++++ Reading text ++++
Episode Title: "The Leviathan"
Writer: Corinne Brinkerhoff and Craig Sweeny
Director: Peter Werner
Previously on "Elementary:"
The case of the uncrackable safe, "The Leviathan" was a little on the sleepy side, but this hour of "Elementary" was really more about our two investigators than the investigation, itself.
Having developed a reputation for picking locks and breaking into places he’s not supposed to be, Sherlock (Jonny Lee Miller) was sought out by Casterly Rock Security’s head engineer (and apparent George R.R. Martin fan) when his impenetrable safe, the "Leviathan" is broken into, once again.
++++ Data under study ++++
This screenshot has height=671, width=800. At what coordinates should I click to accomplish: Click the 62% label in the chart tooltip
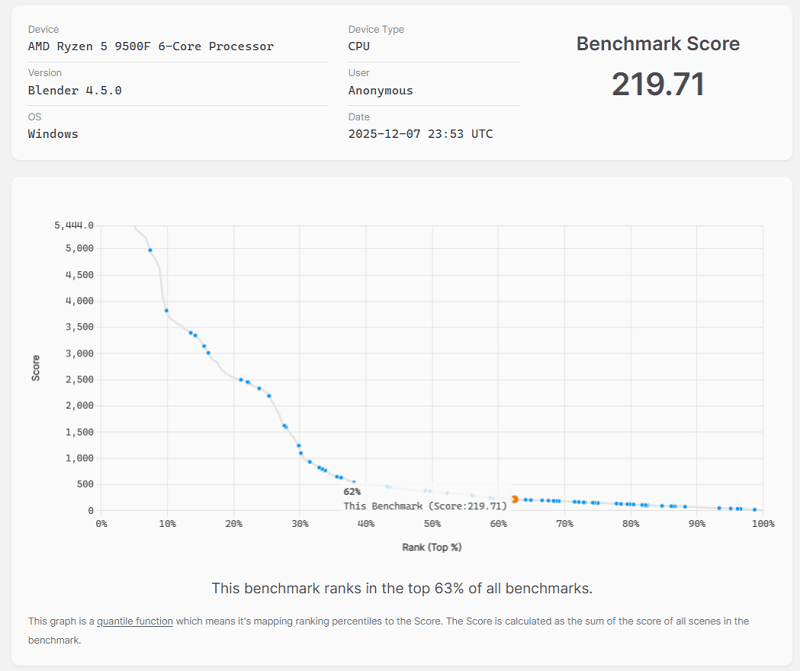(352, 492)
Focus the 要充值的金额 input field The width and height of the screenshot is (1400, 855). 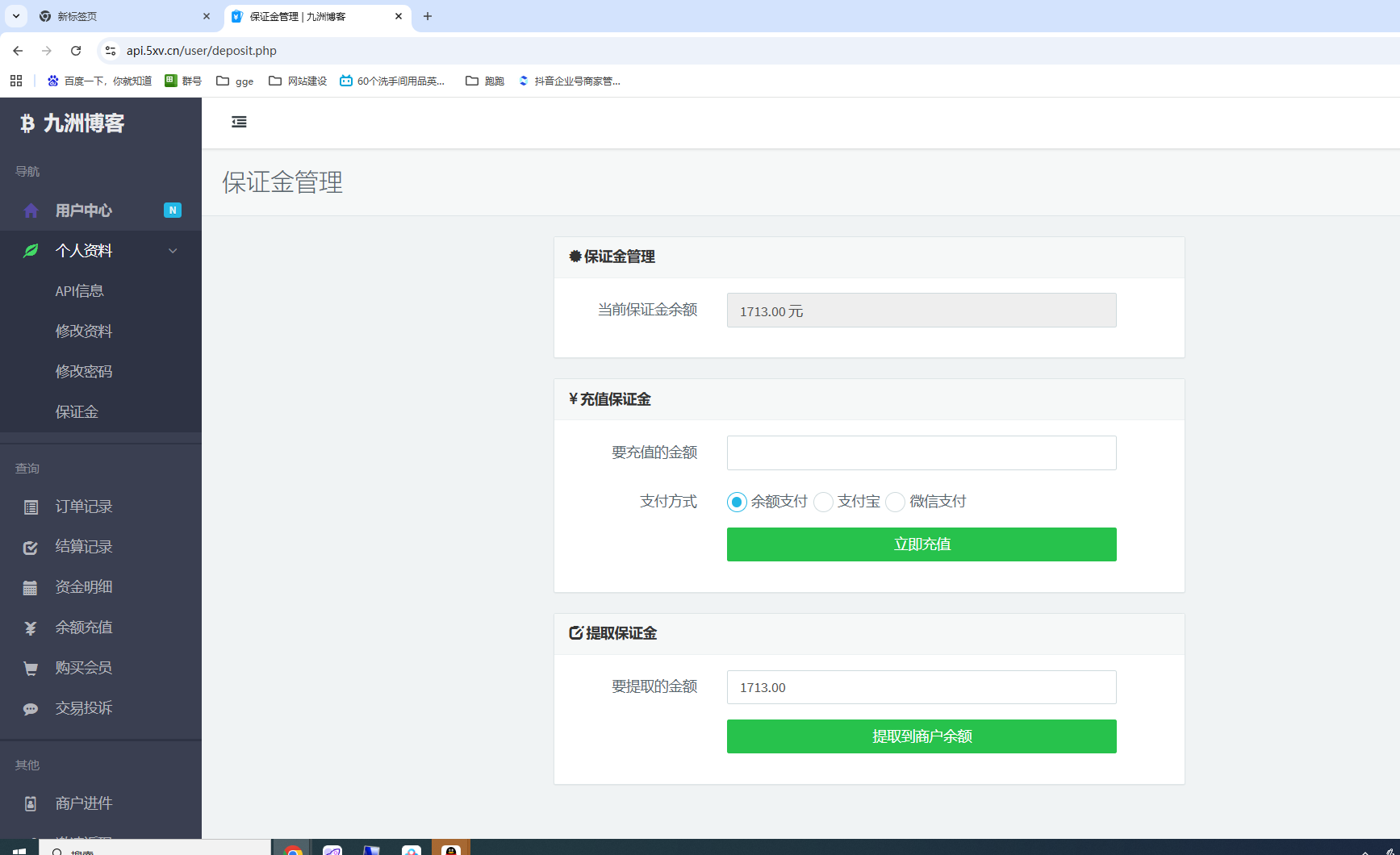click(921, 453)
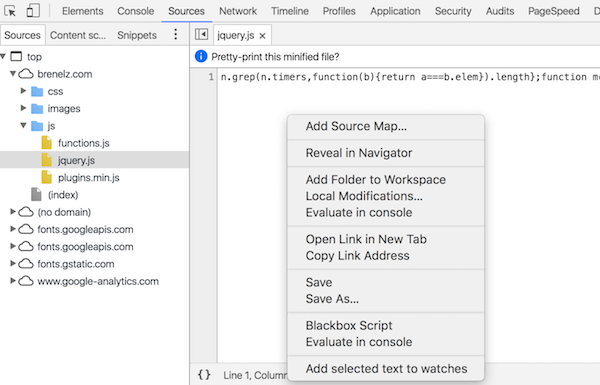Activate the inspect element picker icon

tap(10, 11)
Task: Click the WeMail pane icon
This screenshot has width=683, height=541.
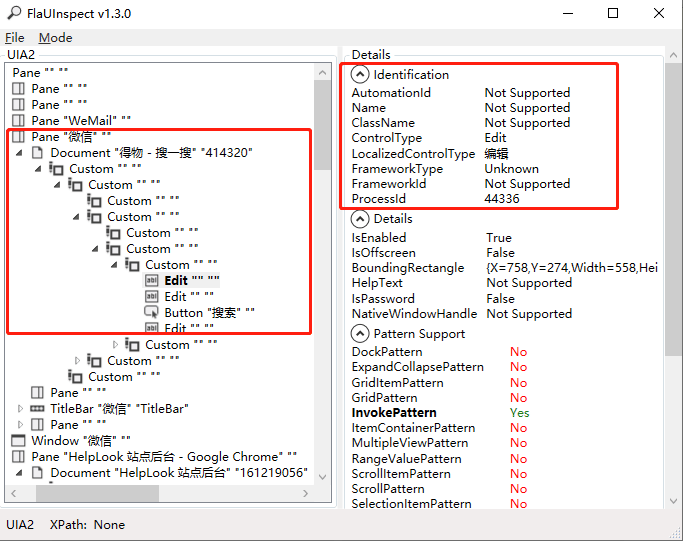Action: point(18,121)
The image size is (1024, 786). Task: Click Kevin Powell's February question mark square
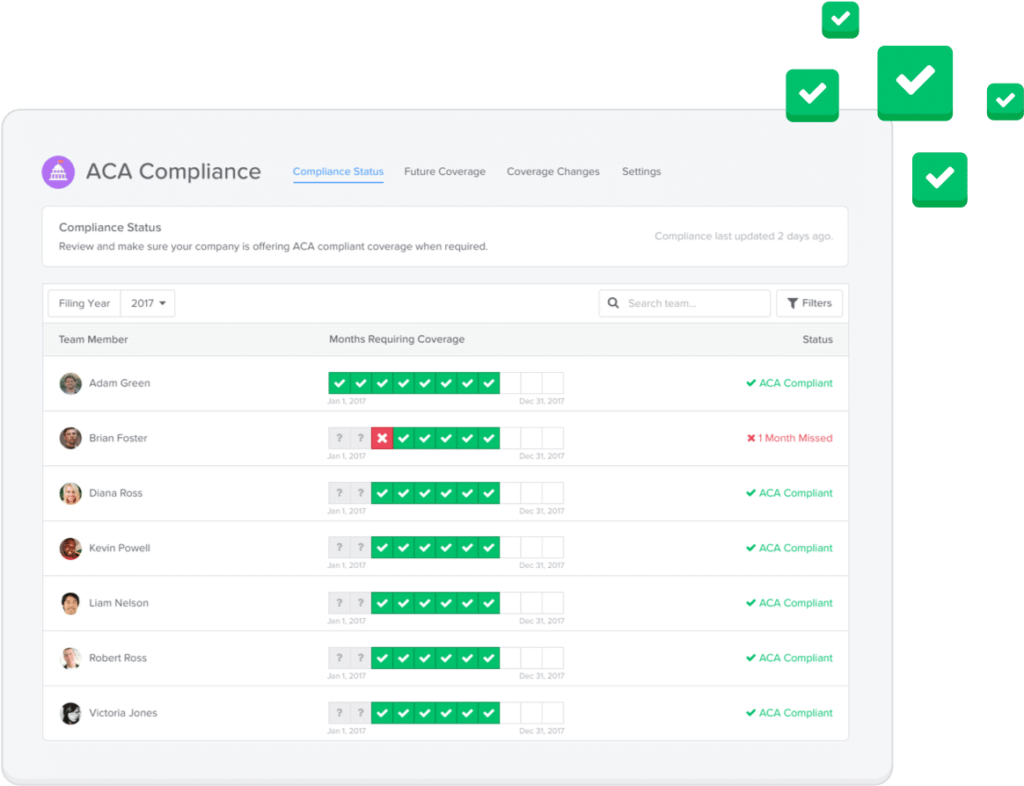coord(359,548)
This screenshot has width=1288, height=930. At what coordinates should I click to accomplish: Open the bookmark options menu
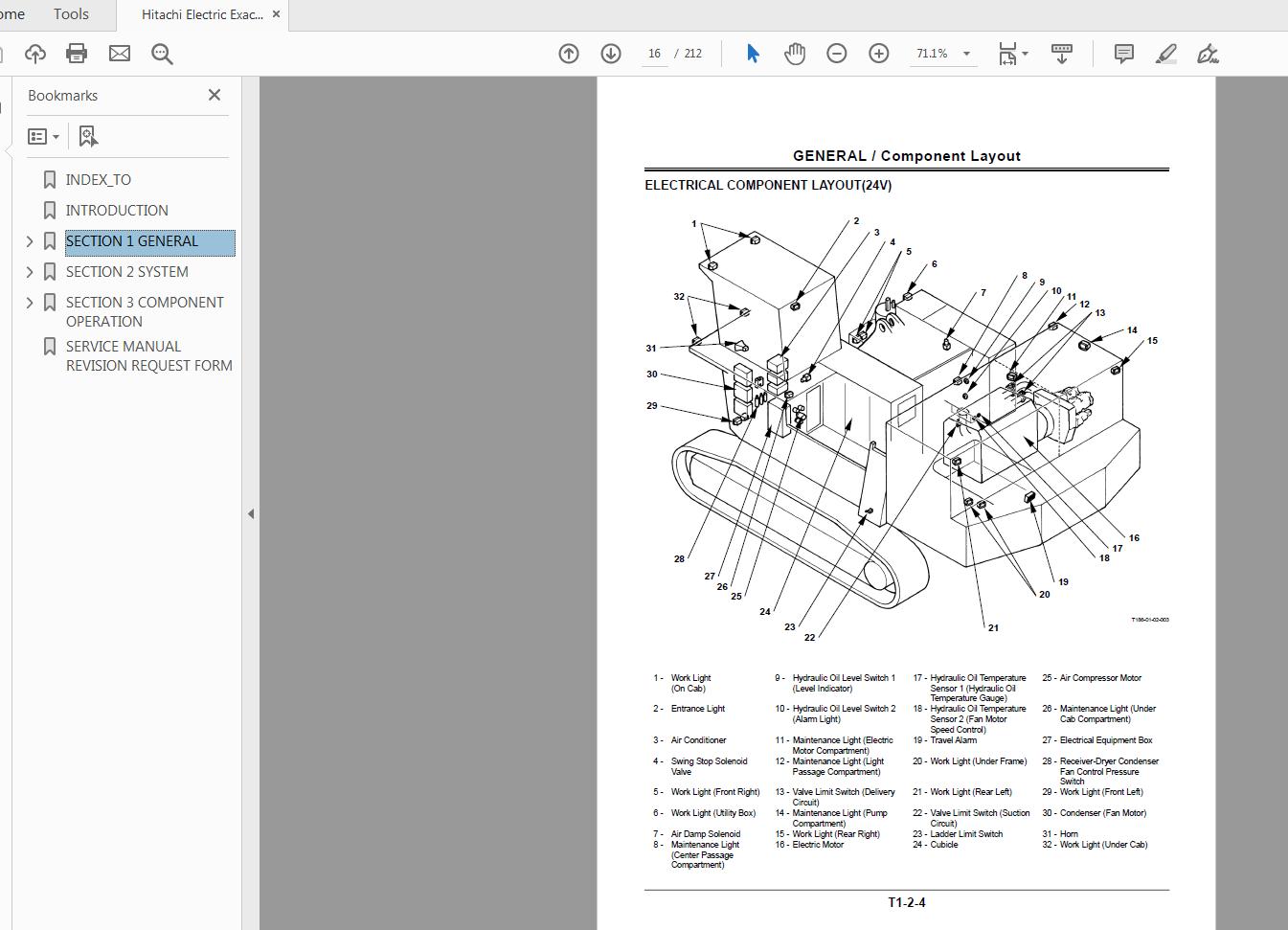tap(44, 135)
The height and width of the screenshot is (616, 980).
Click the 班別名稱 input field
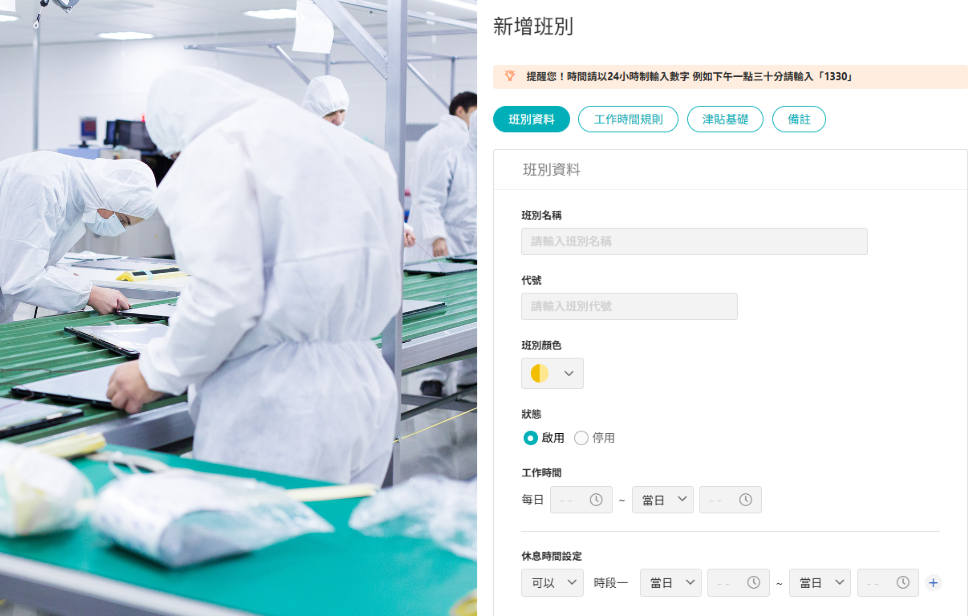(694, 241)
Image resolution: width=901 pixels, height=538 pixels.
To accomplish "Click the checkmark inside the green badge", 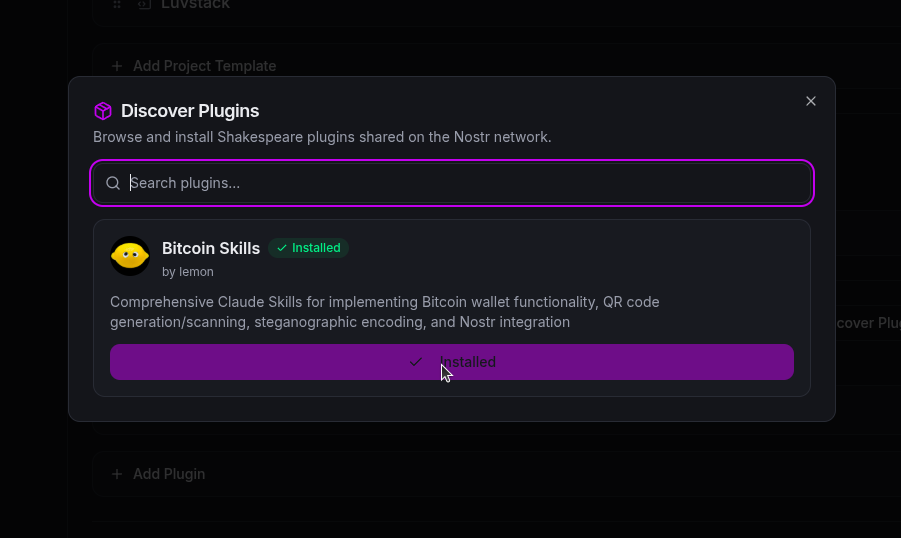I will [282, 248].
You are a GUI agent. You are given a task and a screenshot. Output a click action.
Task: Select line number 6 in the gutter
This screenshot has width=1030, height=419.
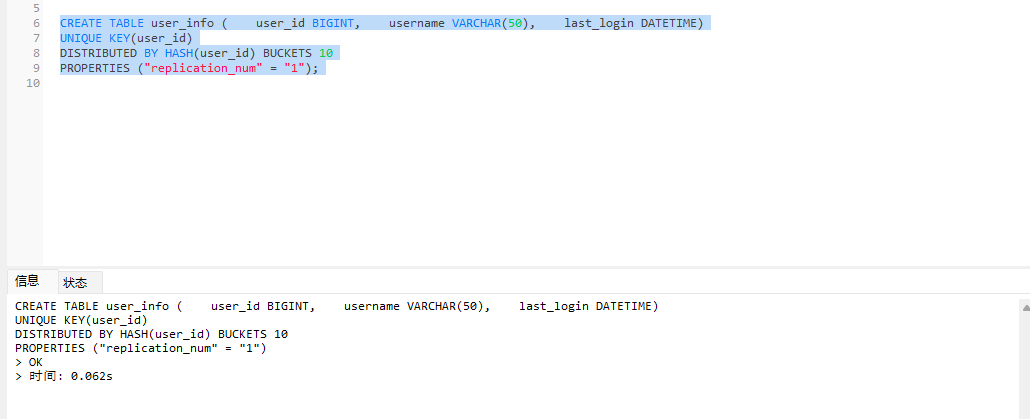click(x=36, y=23)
++++
**Required tasks:**
[A] According to the episode recap, who is the director of "The Leviathan"?
[B] Repeat the part of the episode recap starting at "Writer: Corinne Brinkerhoff" and ending at "into, once again.".

**Responses by task:**
[A] Peter Werner

[B]
Writer: Corinne Brinkerhoff and Craig Sweeny
Director: Peter Werner
Previously on "Elementary:"
The case of the uncrackable safe, "The Leviathan" was a little on the sleepy side, but this hour of "Elementary" was really more about our two investigators than the investigation, itself.
Having developed a reputation for picking locks and breaking into places he’s not supposed to be, Sherlock (Jonny Lee Miller) was sought out by Casterly Rock Security’s head engineer (and apparent George R.R. Martin fan) when his impenetrable safe, the "Leviathan" is broken into, once again.